The report was made public on the website of the Securities and Exchange Board of India on Tuesday.
The National Stock Exchange (NSE) made a net profit of Rs613.77 crore last fiscal, while the Bombay Stock Exchange (BSE) reeled in Rs231.58 crore, according to information on their websites.
The recommendations take into account the feedback of three national and two regional exchanges in addition to 24 other entities including investor associations, brokers and depositories.
It has also set norms for the compensation of exchange heads while limiting the role that trading members could play in the involvement of the boards of exchanges.
The compensation of Ravi Narain, MD of the NSE, was Rs6.6 crore last fiscal, while that of Chitra Ramakrishna, the joint MD of the exchange, was Rs4.4 crore.

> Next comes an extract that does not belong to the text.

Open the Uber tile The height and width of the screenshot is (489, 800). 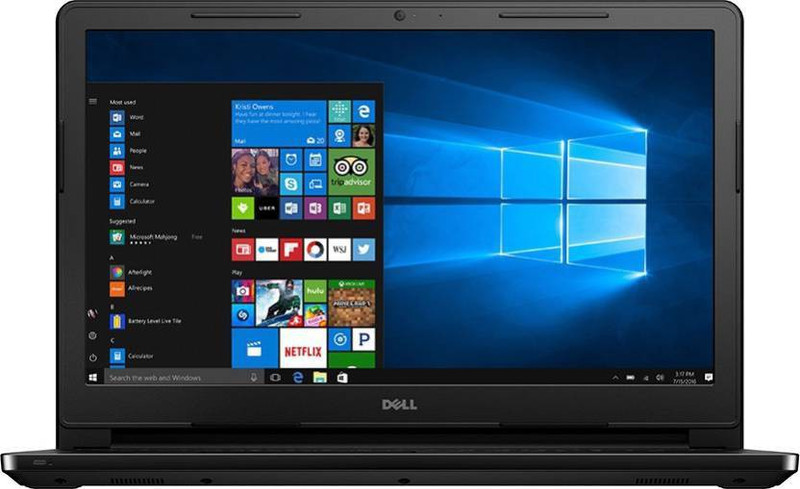(x=267, y=208)
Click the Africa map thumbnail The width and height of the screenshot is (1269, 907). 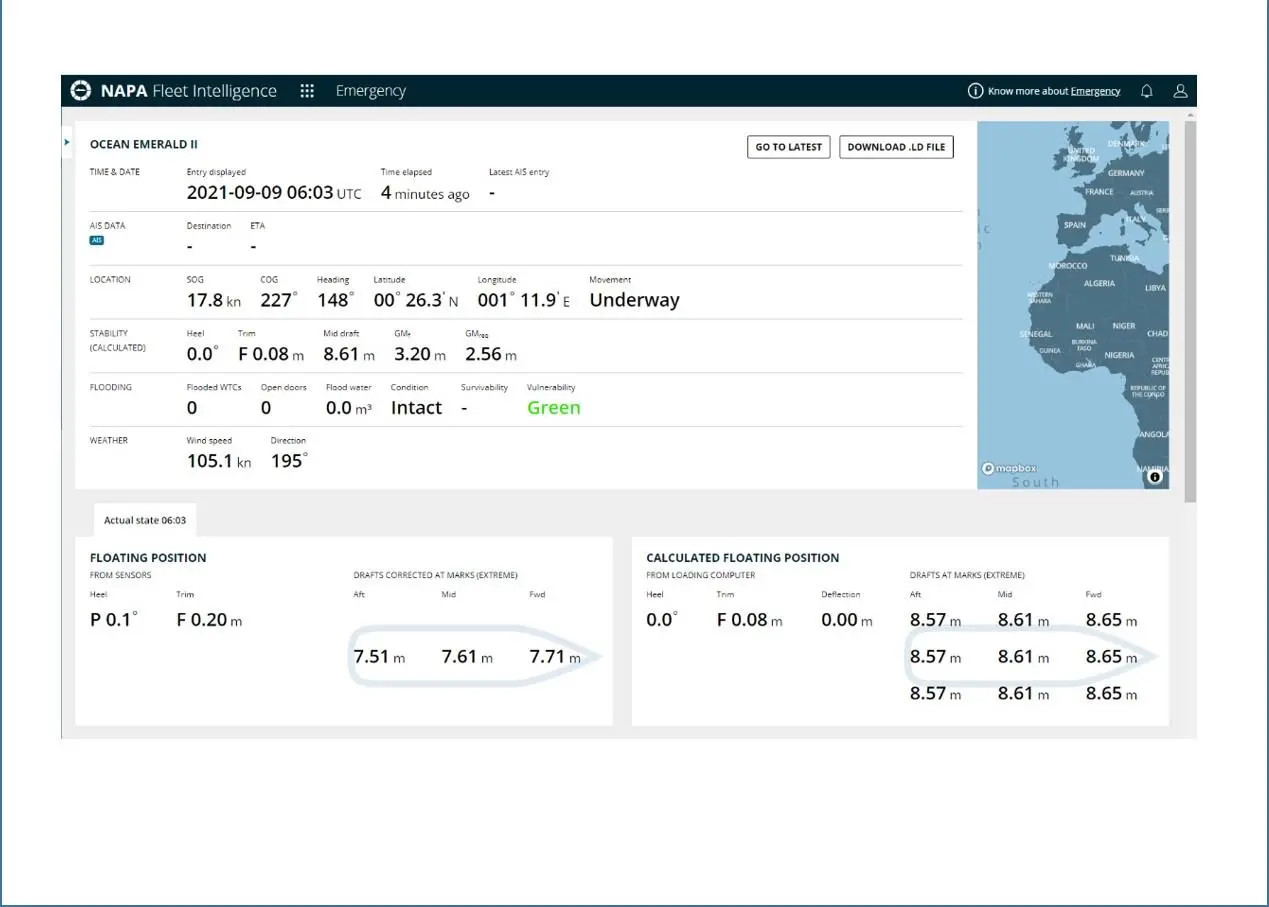click(1073, 305)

Madhu Kannan, managing director and chief executive officer of the BSE, has a package of Rs.1.6 crore, as did Joseph Massey, MD and CEO of MCX Stock Exchange.

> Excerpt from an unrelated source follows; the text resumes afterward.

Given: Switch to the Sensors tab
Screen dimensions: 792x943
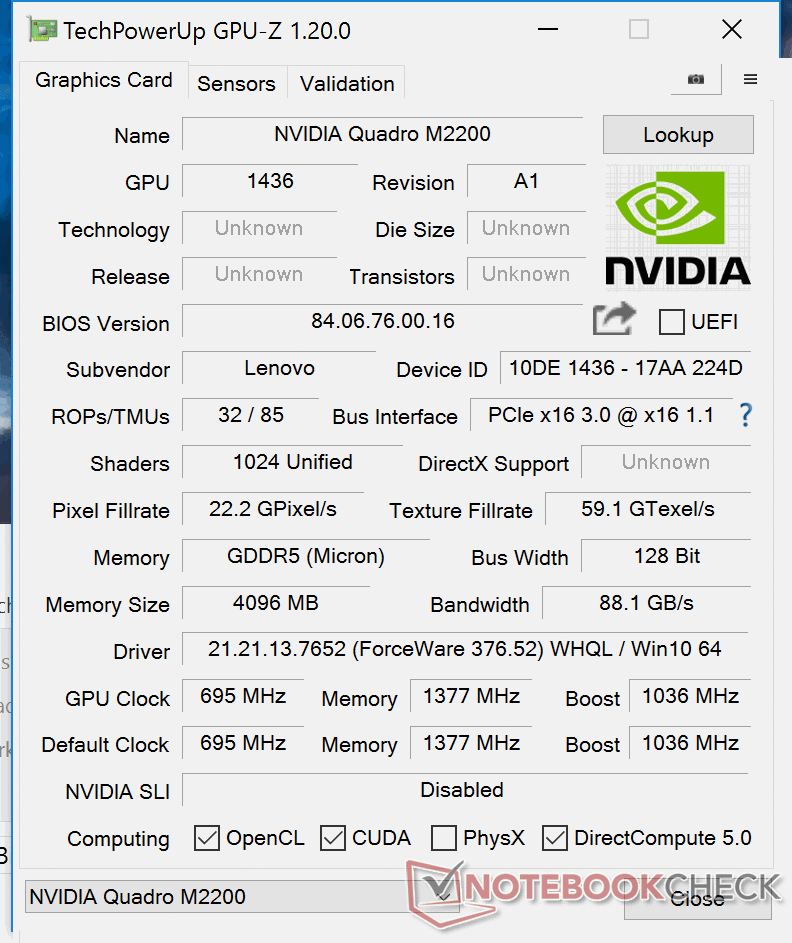Looking at the screenshot, I should coord(236,84).
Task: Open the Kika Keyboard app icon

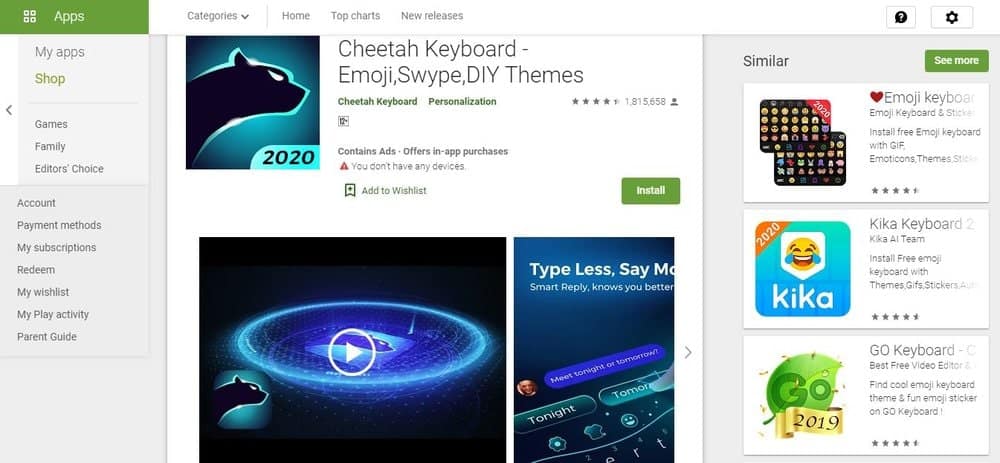Action: (x=802, y=268)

The Jalan Committee report said all market infrastructure institutions (MIIs) including stock exchanges should be made to follow the disclosures and corporate governance requirements of the listing agreement applicable to listed companies.
However, “the committee is not in favor of permitting listing of MIIs”, the report said, citing conflict of interest.

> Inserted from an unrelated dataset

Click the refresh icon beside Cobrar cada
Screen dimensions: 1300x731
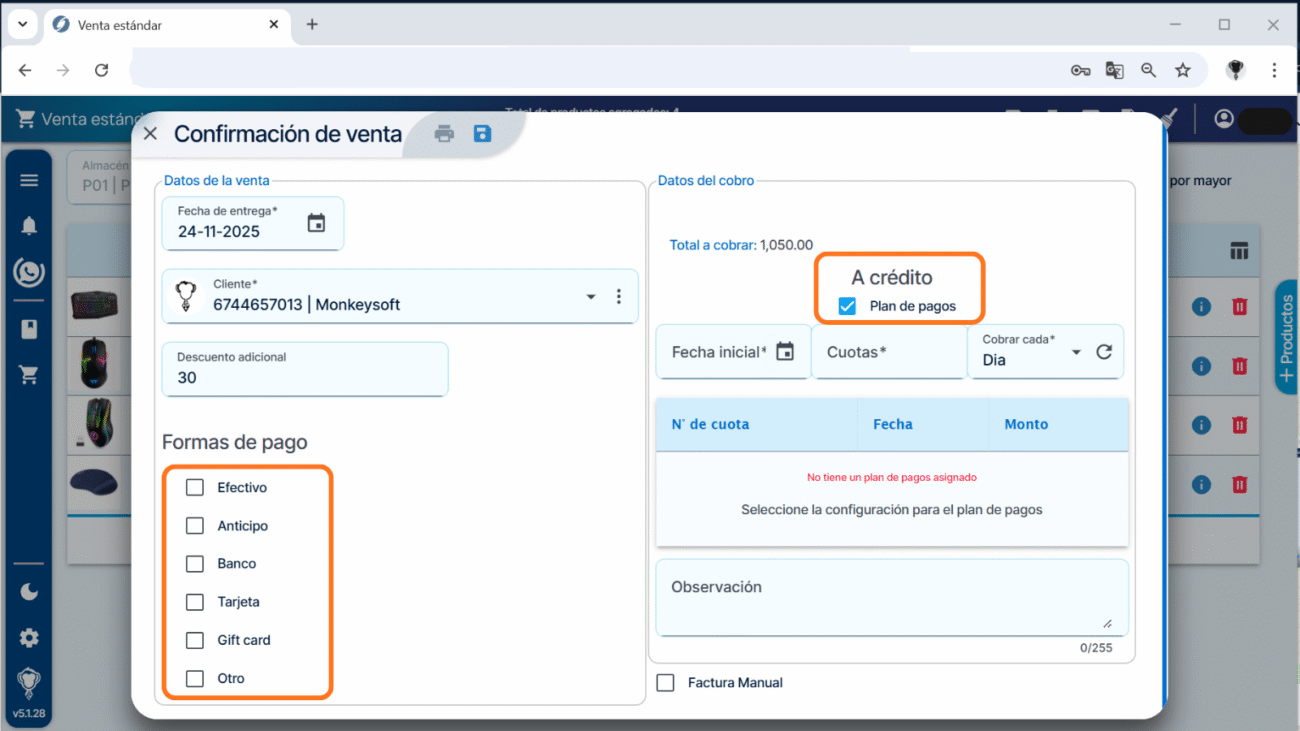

Additionally, an exchange should not become a vehicle for attracting speculative investments, it said.
Both the BSE and the NSE have suggested that they are exploring the possibility of listing themselves.
Stock exchange subsidiaries, too, may not get a chance to hit the bourses without seeking prior Sebi approval.
If an entity ‘is substantially owned (i.e. 24% or more of equity capital) by that stock exchange or by an MII in which that stock exchange holds shares, then such entity shall seek prior approval from Sebi before listing. ‘
The report also brings in the concept of anchor investors for MIIs consisting of domestic institutions with a net worth of at least Rs1,000 crore and which fall under the definition of public financial institutions or banking companies as defined by the Companies Act and the Banking Regulations Act, respectively.
Anchor investors can hold up to 24% of the total equity of the exchange, along with persons acting in concert.
Every anchor institutional investor will have to bring down its holding to 15% or less in ten years from the time it is recognised as an anchor.
All anchor investors together can hold no more than 49% of an exchange.
The report recommends that a cap be placed on the maximum profits that the shareholders of the MII can enjoy.
Any profits above such limits should be transferred to funds towards ensuring settlement guarantees and investor protection.
The compensation of key management personnel, including such as executive directors or chief executive officers, should be determined after giving due regard to the industry standards for the same, the report said.
At various points in time, there has been dissent expressed in the media over the pay packages of exchange officials which run into eight figures.
These had been justified by some quarters on the basis of the performance of the bourse as a business entity.
According to the report, increments for such executives should be fixed and not include any variable component linked to the performance of the entity. It should also not include any stock options in the MII.
The report also took another step towards removing the influence of trading members, who earlier exerted much influence over exchange operations in the days before demutualisation.
The board of these institutions should not include any trading or clearing members. The number of public interest directors should have an equal number of shareholder directors.
The report recommends the formation of an advisory committee consisting of trading members to make use of their practical experience while maintaining governance standards.